Saturday, 10 May 2014

Pheno 2014 Overview

With the conference over, and having caught up on my sleep, I'll just say a few words in summary of the whole thing.

Pheno was, to me personally, fun as always.  Though the number of people I met at Tasi continues to go down, a clue that this is a conference best for graduate students, a position I move further and further from.  We saw that a few times in this conference, where I commented that certain plenary talks were a bit basic for me.  For someone who has been to none or only a few conferences, that general background was likely much more essential.

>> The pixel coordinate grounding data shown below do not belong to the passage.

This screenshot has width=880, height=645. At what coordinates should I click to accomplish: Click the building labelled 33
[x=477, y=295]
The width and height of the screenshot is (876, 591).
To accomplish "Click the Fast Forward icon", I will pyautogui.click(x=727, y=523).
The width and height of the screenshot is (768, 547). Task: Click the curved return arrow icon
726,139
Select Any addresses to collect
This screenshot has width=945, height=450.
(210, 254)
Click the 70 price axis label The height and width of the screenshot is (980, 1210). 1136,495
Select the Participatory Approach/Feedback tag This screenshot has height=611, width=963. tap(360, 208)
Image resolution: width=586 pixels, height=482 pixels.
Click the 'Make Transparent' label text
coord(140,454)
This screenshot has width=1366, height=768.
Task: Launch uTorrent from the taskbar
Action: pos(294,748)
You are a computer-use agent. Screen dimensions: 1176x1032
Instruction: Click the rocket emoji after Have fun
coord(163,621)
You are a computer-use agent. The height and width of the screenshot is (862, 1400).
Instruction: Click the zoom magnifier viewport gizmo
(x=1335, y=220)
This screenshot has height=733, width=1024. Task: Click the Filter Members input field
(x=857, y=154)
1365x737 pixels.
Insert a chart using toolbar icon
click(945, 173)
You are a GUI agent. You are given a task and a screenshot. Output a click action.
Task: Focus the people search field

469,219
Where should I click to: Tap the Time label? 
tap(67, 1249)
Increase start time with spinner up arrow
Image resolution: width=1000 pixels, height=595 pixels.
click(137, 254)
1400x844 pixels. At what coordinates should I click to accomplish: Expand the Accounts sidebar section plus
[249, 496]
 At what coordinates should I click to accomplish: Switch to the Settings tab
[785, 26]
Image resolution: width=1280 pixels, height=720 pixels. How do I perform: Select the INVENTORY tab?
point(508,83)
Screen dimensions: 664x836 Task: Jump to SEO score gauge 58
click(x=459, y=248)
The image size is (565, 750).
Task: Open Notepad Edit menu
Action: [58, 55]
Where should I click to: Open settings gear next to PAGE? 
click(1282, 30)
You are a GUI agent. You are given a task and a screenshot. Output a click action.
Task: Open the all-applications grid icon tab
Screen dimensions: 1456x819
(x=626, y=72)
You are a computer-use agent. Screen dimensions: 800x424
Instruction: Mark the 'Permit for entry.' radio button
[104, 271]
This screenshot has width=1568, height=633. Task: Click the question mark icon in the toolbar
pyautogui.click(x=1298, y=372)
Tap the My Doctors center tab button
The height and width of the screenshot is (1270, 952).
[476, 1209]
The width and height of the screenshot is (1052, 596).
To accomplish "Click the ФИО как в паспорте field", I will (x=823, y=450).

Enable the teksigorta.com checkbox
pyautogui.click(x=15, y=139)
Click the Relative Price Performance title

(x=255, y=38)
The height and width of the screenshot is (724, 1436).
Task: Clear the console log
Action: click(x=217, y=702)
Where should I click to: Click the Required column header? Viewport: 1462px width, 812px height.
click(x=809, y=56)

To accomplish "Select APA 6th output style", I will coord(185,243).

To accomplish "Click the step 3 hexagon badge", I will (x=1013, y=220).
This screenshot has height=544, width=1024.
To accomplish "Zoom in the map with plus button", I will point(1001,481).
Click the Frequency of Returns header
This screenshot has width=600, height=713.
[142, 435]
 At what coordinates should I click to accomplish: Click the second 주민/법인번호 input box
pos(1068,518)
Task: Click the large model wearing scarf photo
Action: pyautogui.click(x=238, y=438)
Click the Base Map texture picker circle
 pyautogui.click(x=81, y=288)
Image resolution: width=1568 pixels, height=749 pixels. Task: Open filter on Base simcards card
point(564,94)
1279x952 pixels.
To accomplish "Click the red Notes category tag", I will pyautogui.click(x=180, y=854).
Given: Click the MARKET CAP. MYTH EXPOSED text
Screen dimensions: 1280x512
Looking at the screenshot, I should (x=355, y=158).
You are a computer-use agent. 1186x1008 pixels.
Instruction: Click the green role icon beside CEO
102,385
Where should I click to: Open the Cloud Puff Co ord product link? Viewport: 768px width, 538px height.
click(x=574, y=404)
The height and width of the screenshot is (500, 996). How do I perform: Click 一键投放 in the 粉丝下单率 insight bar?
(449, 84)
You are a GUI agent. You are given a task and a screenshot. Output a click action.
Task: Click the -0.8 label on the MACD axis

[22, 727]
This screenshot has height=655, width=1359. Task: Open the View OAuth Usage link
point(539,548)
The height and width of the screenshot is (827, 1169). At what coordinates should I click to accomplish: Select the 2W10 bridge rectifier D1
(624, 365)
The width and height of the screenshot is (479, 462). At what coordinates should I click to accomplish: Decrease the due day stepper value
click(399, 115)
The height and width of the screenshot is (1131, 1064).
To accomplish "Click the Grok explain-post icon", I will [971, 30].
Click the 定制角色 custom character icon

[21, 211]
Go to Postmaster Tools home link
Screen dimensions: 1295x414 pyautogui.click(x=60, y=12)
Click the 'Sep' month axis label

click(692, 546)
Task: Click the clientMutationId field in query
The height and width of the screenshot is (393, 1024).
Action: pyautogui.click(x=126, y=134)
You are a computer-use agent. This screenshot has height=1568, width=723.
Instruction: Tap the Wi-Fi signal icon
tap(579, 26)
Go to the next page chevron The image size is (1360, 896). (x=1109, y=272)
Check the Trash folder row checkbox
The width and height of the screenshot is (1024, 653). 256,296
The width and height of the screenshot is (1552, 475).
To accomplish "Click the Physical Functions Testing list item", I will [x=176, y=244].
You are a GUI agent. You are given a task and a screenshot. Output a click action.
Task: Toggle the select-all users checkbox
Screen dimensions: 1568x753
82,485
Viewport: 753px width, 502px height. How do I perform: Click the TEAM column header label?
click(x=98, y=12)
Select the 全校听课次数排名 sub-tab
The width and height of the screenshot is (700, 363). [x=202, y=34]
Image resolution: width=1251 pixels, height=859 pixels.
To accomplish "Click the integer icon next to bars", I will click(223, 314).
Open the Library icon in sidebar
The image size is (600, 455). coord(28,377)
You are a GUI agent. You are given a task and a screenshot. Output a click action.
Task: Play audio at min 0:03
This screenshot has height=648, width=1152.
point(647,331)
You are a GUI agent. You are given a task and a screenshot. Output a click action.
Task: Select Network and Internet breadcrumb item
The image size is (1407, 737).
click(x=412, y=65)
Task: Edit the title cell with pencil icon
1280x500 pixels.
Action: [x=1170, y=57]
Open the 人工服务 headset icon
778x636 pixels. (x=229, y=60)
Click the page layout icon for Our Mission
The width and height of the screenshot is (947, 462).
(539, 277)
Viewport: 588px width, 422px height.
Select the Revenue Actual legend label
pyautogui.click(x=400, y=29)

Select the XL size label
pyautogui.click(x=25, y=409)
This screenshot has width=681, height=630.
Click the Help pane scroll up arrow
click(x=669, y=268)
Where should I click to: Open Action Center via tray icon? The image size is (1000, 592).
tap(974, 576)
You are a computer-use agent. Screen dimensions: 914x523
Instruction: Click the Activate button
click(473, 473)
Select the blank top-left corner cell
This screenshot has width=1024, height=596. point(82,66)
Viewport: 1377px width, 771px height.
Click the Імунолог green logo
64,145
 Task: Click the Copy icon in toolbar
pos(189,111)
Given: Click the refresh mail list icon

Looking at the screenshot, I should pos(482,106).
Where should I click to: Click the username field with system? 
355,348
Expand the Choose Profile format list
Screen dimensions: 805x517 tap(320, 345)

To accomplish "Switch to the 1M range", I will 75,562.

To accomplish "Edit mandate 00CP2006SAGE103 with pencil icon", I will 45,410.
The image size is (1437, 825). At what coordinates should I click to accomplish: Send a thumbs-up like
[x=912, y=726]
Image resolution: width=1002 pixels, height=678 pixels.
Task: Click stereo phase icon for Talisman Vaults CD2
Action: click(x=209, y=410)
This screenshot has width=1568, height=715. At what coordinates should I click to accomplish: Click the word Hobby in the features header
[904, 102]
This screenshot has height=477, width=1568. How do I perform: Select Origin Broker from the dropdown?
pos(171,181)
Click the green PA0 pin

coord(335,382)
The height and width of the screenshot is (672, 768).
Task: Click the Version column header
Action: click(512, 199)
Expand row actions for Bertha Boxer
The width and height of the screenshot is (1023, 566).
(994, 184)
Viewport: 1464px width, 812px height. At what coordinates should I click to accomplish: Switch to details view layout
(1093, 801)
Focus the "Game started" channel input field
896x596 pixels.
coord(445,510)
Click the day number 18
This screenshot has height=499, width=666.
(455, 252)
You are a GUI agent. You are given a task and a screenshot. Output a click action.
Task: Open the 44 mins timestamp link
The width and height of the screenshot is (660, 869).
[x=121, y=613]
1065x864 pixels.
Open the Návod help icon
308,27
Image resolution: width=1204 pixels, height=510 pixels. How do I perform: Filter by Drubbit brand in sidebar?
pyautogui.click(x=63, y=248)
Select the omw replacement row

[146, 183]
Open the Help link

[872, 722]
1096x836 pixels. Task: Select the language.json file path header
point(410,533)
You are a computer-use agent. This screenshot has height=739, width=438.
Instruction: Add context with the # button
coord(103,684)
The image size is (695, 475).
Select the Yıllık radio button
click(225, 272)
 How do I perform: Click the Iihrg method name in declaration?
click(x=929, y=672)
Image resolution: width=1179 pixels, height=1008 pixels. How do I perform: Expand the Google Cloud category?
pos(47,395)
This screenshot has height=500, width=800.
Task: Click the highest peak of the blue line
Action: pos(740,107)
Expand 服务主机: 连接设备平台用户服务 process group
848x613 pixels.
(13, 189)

It's not as if I learned nothing from the plenary talks, either.  Martin Schmaltz's talk on the Higgs theory did a good job of covering the different attitudes towards the naturalness problem, and really helped me understand the issues with conformal symmetry ideas.  The talks from the second session on Tuesday, on dark matter and the Icecube neutrinos, were also interesting.

As for the parallel talks, we had a good selection as always.  Oddly enough, I probably enjoyed the talks on tools the most; Jamie Tattersall talking about the interesting new CheckMATE, Jamie Gainer offering a very well-written and structured talk on model-independent searches, and Joel Walker's discussion of the AEACuS software and meta-language.  Clearly, first names beginning with J are the way to go.

The banquet was in a different location to the last two years, which turned out to somehow manage to be an improvement.  I was very impressed.  Lastly, we also had a showing of Particle Fever.  While not exactly related to Pheno (except in as much as we had Nima attending), I hadn't seen the film before and did enjoy it.